Lim winning the Iskandar Puteri seat in the last election was meaningless as he did not serve the locals nor attend to local issues.
Lim winning the Iskandar Puteri seat in the last election was meaningless as he did not serve the locals nor attend to local issues.

ISKANDAR PUTERI: Iskandar Puteri voters are angered and disappointed that DAP adviser Lim Kit Siang will be defending his parliamentary seat in the impending general election.

The Iskandar Puteri seat was formerly known as Gelang Patah, which Lim won five years ago, but they say he has hardly ever been seen since coming out triumphant in 2013.

The New Straits Times Press met with several voters recently, all of whom expressed their anger, adding that they could not fathom why Lim would return to defend the seat when he had never attended to the needs of the people in the entire five-year stint as Gelang Patah member of parliament.

Zabedah Ahmad, 57.
Zabedah Ahmad, 57.

Housewife Zabedah Ahmad, 57, said Lim winning the Iskandar Puteri seat in the last election was meaningless as he did not serve the locals nor attend to local issues.

“He only appears at night for ceramah, but during the day, he is nowhere to be found. It is unbecoming of Lim to neglect the Gelang Patah people’s needs,” she said.

Zabedah said the community in Iskandar Puteri should realise they would never be able to depend on Lim for anything as he had no intention to make the place better.

Selesa Jaya resident Sarala Velaupham, 45, said she hoped there were better things to come for the Indian community in the area, so long as Lim was not voted in again.

She said Lim had done nothing for the Indian community, or any other community for that matter, since being voted in as Gelang Patah MP.

Sarala Velaupham, 45.
Sarala Velaupham, 45.

Sarala said Lim may have won the 2013 election there, but he has yet to win over the Gelang Patah community’s “heart” as the DAP senior statesmen is never around when the community needs its elected representative to attend to localised issues.

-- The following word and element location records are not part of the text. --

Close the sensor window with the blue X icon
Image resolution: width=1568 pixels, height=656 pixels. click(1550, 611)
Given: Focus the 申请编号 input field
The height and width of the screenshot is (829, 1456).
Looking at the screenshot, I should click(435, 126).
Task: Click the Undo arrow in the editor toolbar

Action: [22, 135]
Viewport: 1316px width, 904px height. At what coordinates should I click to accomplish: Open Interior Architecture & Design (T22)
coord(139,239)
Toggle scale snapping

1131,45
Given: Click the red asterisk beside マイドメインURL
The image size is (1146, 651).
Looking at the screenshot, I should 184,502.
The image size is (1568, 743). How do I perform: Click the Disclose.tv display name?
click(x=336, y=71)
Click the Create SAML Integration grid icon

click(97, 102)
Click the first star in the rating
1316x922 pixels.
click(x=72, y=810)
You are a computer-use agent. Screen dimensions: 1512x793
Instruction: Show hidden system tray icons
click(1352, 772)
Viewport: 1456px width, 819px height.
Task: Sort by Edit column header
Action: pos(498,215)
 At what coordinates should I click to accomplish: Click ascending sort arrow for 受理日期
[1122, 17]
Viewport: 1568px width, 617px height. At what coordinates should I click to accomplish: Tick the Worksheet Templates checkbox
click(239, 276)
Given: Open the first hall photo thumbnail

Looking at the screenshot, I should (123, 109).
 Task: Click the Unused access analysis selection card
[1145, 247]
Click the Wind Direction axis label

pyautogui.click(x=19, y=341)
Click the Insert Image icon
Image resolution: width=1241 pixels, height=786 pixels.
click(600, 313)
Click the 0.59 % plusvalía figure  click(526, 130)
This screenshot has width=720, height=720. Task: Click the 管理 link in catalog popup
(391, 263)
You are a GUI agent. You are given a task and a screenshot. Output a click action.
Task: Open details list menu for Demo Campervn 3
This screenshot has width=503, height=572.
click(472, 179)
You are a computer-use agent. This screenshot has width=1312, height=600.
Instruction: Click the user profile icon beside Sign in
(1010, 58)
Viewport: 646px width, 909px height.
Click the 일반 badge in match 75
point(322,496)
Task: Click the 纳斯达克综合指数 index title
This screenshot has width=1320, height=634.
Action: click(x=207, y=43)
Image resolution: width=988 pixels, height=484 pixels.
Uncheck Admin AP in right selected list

“Since he took over Gelang Patah five years ago, the people here hardly got to see him around as he is always not available in Gelang Patah,” she said.

Sarala said that was the reason why many in the Indian community in Gelang Patah did not know Lim, with some even not having ever heard his name.

Taman Mas resident Nyam Mei Ting predicted that the coming election would see Chinese votes being split between Lim and Barisan Nasional candidate Datuk Jason Teoh Sew Hock of MCA.

But the 43-year-old’s prediction was based not so much on Lim’s track record in Gelang Patah, though she admitted this was indeed bad, but the DAP adviser’s apparent tiff with former Johor party chairman Dr Boo Cheng Hau.

“The bulk of the Chinese voters are in Skudai and they used to root for Kit Siang. But a faction that supports Dr Boo are likely going to sway their votes against Kit Siang for Jason,” she said.

Nyam said Lim had failed, as Gelang Patah MP, to unite the people here as he never made any effort to attend to the people’s needs.